*** Opening of Records for this exercise ***

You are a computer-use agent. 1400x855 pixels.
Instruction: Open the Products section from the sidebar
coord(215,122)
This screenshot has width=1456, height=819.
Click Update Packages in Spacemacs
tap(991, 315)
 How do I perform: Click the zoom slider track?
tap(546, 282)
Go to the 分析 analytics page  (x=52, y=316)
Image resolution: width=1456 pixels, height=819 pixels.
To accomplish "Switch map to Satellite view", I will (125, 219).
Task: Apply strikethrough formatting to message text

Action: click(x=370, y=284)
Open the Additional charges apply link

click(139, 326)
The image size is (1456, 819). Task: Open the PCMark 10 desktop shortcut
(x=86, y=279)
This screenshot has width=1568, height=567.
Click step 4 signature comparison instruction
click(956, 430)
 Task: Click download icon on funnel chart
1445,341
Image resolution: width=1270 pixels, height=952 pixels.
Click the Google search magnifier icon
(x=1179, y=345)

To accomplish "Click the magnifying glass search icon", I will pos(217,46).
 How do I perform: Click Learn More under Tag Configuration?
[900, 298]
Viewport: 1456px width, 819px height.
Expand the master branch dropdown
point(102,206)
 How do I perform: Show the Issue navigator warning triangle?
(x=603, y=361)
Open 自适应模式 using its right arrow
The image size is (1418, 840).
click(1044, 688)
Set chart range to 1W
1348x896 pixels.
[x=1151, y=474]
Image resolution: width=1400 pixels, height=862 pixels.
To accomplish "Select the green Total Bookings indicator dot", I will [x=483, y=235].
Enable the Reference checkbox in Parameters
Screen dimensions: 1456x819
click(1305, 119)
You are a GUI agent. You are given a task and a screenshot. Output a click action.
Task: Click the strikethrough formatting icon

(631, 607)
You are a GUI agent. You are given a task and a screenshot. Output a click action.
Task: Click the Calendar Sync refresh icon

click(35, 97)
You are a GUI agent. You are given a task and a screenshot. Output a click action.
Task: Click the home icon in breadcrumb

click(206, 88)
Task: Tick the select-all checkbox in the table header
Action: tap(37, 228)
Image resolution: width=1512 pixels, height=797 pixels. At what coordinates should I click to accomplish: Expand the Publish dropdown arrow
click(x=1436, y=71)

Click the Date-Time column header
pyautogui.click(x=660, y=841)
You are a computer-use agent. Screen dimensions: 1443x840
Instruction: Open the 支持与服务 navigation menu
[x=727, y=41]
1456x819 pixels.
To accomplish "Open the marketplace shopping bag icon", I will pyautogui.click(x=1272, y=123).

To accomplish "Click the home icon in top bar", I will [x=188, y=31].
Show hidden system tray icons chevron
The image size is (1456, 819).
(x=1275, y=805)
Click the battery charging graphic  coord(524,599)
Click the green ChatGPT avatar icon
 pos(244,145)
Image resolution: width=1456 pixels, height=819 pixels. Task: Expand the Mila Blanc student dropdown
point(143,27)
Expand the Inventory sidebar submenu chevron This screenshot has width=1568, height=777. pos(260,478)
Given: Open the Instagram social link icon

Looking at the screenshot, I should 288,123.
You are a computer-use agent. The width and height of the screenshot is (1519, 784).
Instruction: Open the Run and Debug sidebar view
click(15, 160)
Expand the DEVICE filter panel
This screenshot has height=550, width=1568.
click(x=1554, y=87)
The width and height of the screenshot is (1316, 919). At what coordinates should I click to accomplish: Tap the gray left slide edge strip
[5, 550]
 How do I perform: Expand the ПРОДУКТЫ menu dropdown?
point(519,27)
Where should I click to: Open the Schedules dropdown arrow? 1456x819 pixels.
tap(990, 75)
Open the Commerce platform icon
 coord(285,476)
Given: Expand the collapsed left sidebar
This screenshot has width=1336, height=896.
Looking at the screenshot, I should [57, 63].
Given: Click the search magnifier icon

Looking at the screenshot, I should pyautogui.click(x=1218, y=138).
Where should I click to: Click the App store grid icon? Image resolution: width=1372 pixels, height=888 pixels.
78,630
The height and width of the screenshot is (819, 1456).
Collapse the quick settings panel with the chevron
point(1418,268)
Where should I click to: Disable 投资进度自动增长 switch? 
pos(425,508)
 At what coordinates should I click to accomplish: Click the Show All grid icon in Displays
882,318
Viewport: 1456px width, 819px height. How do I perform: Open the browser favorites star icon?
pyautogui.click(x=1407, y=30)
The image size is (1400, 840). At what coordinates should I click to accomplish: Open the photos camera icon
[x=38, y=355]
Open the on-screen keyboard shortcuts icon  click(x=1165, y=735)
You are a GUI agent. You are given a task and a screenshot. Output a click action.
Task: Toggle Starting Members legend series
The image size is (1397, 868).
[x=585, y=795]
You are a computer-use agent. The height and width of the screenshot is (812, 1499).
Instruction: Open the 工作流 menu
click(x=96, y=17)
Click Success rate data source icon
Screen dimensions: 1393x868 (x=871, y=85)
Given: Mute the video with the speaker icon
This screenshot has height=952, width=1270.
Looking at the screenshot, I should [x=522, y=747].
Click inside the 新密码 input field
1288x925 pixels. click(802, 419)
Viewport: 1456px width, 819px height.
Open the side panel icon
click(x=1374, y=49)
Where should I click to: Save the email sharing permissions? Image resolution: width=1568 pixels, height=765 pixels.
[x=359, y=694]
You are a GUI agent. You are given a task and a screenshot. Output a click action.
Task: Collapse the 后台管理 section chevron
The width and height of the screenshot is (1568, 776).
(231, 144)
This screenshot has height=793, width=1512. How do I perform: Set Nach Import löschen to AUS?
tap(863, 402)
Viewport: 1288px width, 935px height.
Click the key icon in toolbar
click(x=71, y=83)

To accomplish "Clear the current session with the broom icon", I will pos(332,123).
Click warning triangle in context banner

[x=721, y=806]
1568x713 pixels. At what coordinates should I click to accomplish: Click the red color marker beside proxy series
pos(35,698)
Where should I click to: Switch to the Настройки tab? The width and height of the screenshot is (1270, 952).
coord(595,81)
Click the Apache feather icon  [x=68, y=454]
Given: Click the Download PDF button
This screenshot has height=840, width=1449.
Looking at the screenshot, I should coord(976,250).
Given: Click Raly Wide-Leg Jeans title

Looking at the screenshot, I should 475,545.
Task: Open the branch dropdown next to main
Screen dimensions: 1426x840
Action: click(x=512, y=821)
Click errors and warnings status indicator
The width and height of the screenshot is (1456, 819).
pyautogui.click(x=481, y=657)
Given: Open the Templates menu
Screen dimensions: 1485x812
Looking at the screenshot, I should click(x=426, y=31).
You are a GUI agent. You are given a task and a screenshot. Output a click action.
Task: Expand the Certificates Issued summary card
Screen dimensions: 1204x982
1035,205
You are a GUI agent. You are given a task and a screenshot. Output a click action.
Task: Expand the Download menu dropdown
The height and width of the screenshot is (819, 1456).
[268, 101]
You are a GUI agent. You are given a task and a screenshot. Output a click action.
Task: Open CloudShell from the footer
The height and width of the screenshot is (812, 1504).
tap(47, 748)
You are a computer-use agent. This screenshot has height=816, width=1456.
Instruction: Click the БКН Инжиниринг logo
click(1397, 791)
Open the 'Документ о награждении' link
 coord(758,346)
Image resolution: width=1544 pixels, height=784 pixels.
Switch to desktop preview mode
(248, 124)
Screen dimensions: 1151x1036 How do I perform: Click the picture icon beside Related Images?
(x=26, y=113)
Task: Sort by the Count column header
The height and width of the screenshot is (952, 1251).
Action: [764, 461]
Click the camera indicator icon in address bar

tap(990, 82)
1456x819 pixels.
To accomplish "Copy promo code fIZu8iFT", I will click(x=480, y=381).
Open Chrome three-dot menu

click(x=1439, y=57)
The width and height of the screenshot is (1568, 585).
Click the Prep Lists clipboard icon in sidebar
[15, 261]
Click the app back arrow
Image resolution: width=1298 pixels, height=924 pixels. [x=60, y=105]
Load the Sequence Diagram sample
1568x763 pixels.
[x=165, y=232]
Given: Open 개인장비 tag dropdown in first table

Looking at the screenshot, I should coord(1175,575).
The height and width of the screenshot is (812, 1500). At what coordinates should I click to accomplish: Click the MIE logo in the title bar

*** Close of Records for this exercise ***

The output must consist solely of the lines from the first line of the records through the line containing "Go to the 分析", reproduced exactly.

* Finished task *
You are a computer-use agent. 1400x855 pixels.
Instruction: Open the Products section from the sidebar
coord(215,122)
This screenshot has width=1456, height=819.
Click Update Packages in Spacemacs
tap(991, 315)
 How do I perform: Click the zoom slider track?
tap(546, 282)
Go to the 分析 analytics page  (x=52, y=316)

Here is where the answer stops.